Через несколько минут он уже ходил за сохой, внимательно налегая на ручку.
- Ну, ну, не робь, - поощрял он лошадь, - вылазий, милая, копайся... Н-нет, вр-решь, - возражал он кому-то, с усилием налегая на соху, когда какой-либо крепкий, неперегнивший корень стремился выкинуть железо из борозды. Дойдя опять до меня, он вдруг весь осклабился радостной улыбкой.
- Пашаничку на тот год посеем. Гляди, кака пашаничка вымахнет... Земля-то - сахар!
Он весь преобразился.

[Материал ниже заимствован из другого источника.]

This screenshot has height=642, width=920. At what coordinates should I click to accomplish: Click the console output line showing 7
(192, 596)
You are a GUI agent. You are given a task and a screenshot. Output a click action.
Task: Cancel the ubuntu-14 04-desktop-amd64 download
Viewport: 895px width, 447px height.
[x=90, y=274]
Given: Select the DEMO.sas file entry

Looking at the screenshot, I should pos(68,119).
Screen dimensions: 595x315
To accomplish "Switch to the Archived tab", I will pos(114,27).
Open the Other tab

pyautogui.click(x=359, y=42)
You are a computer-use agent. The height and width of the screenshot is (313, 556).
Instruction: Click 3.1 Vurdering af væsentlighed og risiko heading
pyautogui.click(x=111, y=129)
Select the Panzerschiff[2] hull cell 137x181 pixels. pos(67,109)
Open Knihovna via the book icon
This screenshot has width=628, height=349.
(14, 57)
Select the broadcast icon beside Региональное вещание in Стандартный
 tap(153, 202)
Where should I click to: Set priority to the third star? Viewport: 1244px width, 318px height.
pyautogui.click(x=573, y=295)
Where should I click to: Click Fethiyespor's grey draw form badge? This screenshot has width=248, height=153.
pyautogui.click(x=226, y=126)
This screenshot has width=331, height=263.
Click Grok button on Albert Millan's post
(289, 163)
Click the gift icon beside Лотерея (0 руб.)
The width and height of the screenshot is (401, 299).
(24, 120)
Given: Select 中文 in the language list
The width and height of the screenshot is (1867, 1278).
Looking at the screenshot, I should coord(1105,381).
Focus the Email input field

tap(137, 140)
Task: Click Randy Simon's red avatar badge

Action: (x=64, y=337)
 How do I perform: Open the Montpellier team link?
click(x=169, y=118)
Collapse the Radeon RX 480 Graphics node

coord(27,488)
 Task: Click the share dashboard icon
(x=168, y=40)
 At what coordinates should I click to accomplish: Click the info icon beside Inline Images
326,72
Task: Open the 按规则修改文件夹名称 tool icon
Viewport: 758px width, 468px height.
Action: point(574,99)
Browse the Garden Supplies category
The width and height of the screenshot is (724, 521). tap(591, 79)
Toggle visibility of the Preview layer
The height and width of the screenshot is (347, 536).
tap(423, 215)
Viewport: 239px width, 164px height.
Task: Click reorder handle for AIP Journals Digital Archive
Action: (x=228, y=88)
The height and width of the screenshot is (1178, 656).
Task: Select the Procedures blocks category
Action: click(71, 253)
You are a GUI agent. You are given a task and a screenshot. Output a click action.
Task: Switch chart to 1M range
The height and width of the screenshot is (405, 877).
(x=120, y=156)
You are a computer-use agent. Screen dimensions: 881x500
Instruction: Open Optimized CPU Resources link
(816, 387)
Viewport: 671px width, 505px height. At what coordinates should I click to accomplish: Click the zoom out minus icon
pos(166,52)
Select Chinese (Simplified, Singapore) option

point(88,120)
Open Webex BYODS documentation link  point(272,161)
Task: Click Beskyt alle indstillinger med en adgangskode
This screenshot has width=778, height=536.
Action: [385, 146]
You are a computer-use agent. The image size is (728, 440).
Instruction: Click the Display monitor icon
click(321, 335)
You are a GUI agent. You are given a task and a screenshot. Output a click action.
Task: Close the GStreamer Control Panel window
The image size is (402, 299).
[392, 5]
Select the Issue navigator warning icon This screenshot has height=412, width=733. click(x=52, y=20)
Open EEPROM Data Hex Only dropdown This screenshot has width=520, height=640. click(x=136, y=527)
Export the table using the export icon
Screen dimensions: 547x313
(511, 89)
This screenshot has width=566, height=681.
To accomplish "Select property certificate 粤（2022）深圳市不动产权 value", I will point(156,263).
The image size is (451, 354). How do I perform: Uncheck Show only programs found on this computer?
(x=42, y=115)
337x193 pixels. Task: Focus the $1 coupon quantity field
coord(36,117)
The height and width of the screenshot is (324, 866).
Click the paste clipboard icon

Очевидно, в этой идее потонули для него все горькие воспоминания и тревоги, которые я расшевелил своими расспросами... И опять он пошел от меня своей бороздой, ласково покрикивая на лошадь... Скрипела соха, слышался треск кореньев, разрываемых железом, и стихийный говор леса примешивался к моим размышлениям о Тимохе, подсказывая какие-то свои непонятные речи.
У выхода из лесу, на самой опушке, взгляд мой остановила странная молодая лиственница. Несколько лет назад деревцо, очевидно, подверглось какому-то нападению: вероятно, какой-нибудь враг положил свои личинки в сердцевину, - и рост дерева извратился: оно погнулось дугой, исказилось. Но затем, после нескольких лет борьбы, тонкий ствол опять выпрямился, и дальнейший рост шел уже безукоризненно в прежнем направлении: внизу опадали усохшие ветки и сучья, а вверху, над изгибом, буйно и красиво разрослась корона густой зелени.
И мне показалось, что я понял тихую драму этого уголка. Таким же стремлением изломанной женской души держится весь этот маленький мирок: оно веет над этой полумалорусской избушкой, над этими прозябающими грядками, над молоденькой березкой, тихо перебирающей ветками над самой крышей (березы здесь редки - и ее, вероятно, пересадила сюда Маруся). Оно двигает вечного работника Тимоху и сдерживает буйную удаль Степана.
IV. БЕЛАЯ НОЧЬ
Матово-белая, свежая ночь лежала над лугами, озером и спящей избушкой, когда я внезапно проснулся на открытом сеновале.
- Вы не спите? - спросил меня товарищ.
- Недавно проснулся.
- Ничего не слыхали?
- Нет, а что?
- Мне показалось, будто кто плакал. Вероятно, хозяйка.
- Может быть, вам почудилось?
- Едва ли. Этот Степан, должно быть, жох. Как по-вашему?
- Вы с ним были дольше, чем я. Я только и слышал его рассказ.
- Бродяжья идиллия, - сказал он саркастически. - Вы уже, конечно, записали... Хотел бы я знать, есть ли тут хоть слово правды!
- Отчего же?
- Ну, да я знаю, у вас они все "искру проявляют". Вот и этот еще тоже с искрой, должно быть.
Он приподнялся и посмотрел на лежавшего рядом Тимоху, который, забившись лицом в сено, храпел и вздрагивал, точно в агонии. Очевидно, этот храп не давал спать моему товарищу и, кажется, разбудил и меня. Должен сознаться, что и в позе Тимохи, и в его богатырском храпе мне тоже чудилось в эту минуту какое-то сознательное, самодовольное нахальство, как будто насмешка над нашей нервной деликатностью.
В тоне моего товарища я уловил знакомую ноту. Пустынные места и постоянное ограниченное общество, вне родственных и живых интересов, развивают особое, болезненное настроение. Разнообразие человеческой личности развертывается только навстречу разнообразию среды: без этого она застаивается и тускнеет. В таком настроении бородавка на щеке постоянного товарища, знакомый тон его голоса, слишком хорошо известные мнения вызывают глухое нерасположение, даже злобу. Припадки глубокой ипохондрии специфическая болезнь пустынных мест, - и мы, по взаимному договору, старались не тревожить друг друга в такие минуты.